--- Start PROVIDED DATA ---

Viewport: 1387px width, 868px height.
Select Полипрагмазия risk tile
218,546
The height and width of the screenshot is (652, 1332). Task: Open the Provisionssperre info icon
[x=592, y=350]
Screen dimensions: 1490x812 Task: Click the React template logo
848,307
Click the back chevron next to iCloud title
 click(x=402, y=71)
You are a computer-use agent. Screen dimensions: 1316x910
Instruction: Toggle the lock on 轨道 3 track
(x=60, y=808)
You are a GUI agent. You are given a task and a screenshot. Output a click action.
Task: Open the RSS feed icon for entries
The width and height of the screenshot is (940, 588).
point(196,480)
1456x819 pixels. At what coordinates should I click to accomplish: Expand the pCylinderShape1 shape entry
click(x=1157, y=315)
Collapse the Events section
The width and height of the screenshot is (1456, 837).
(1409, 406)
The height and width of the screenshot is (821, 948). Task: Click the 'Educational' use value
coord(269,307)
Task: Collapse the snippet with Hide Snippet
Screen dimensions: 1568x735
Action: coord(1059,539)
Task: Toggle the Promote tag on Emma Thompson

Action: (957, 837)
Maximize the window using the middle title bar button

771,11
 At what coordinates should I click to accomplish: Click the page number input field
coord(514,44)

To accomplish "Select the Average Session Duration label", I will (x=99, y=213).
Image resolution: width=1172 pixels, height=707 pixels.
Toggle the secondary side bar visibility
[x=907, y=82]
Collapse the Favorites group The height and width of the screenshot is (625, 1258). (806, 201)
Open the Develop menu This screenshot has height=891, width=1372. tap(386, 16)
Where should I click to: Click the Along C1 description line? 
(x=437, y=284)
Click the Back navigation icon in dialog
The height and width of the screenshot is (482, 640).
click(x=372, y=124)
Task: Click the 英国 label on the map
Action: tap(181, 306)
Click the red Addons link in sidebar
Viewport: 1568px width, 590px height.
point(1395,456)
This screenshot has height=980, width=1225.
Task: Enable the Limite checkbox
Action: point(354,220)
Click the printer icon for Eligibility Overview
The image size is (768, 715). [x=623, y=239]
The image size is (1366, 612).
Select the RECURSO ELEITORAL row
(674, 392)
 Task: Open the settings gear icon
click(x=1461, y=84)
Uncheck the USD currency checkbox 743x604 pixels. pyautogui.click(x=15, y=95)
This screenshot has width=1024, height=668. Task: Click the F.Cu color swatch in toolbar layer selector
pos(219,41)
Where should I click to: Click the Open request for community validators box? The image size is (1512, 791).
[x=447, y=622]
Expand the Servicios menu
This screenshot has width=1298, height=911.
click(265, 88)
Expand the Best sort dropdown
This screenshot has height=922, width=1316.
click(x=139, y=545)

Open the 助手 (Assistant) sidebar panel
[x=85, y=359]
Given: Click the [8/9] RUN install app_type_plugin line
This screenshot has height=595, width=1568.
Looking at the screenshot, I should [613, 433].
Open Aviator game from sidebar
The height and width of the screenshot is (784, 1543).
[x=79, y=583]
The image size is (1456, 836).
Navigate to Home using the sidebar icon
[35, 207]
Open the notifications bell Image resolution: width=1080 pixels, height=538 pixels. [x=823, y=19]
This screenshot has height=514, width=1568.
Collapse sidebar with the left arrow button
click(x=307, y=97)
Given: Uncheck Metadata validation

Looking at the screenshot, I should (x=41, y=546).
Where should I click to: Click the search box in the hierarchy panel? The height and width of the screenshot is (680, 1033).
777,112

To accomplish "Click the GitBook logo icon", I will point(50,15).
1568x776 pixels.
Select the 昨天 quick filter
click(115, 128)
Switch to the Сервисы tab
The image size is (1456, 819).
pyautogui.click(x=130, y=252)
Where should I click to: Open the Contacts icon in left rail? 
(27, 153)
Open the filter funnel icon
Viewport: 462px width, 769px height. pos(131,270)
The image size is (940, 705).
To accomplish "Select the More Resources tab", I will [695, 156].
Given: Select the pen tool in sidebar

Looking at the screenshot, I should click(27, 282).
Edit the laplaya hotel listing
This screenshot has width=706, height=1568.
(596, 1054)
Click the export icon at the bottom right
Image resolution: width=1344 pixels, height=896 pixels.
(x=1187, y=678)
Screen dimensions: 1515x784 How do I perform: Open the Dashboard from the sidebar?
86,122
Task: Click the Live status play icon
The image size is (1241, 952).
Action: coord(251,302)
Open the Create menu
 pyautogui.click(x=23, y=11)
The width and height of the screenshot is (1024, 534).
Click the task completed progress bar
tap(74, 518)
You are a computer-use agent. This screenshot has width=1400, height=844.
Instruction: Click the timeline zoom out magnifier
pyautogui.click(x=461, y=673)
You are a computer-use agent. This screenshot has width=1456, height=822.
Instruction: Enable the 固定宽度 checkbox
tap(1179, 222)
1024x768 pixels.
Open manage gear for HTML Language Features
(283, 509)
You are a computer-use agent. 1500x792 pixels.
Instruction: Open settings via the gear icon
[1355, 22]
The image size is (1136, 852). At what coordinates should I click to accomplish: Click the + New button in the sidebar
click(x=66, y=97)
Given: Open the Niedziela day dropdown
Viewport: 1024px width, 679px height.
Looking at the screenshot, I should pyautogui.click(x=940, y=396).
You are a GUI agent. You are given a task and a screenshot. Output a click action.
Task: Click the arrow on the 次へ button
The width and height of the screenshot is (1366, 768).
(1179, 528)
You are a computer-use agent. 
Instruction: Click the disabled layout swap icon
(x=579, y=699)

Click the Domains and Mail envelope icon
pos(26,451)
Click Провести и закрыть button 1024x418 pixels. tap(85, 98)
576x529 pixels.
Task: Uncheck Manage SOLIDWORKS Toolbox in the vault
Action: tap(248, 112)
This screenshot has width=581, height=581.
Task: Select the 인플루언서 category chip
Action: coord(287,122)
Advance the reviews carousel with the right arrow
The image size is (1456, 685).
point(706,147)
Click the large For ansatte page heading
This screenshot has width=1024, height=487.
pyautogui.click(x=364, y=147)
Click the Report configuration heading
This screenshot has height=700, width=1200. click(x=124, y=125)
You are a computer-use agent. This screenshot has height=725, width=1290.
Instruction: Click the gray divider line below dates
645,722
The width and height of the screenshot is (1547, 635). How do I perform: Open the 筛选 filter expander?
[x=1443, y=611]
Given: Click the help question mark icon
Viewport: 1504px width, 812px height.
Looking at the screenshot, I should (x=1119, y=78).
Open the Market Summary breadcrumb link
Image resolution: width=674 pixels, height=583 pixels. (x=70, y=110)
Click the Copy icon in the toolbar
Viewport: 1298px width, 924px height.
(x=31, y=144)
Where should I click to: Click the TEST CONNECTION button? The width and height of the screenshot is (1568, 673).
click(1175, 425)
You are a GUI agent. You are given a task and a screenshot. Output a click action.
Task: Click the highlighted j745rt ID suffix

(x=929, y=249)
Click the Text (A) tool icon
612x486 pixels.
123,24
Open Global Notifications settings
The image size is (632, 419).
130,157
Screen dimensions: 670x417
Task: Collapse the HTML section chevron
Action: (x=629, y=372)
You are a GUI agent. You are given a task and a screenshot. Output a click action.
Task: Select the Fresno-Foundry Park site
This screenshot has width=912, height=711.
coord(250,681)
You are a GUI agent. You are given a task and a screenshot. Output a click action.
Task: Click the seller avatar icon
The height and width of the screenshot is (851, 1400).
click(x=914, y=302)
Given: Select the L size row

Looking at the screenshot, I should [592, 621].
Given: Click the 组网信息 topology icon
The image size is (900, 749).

--- End PROVIDED DATA ---

▶ **SET TASK**:
Collect every line from the rows above that contains the word "Where".

▶ **CORRECT RESPONSE**:
Where should I click to: Click the Along C1 description line? 
Where should I click to: Click the Open request for community validators box? The image size is (1512, 791).
Where should I click to: Click the search box in the hierarchy panel? The height and width of the screenshot is (680, 1033).
Where should I click to: Open the Contacts icon in left rail? 
Where should I click to: Click the TEST CONNECTION button? The width and height of the screenshot is (1568, 673).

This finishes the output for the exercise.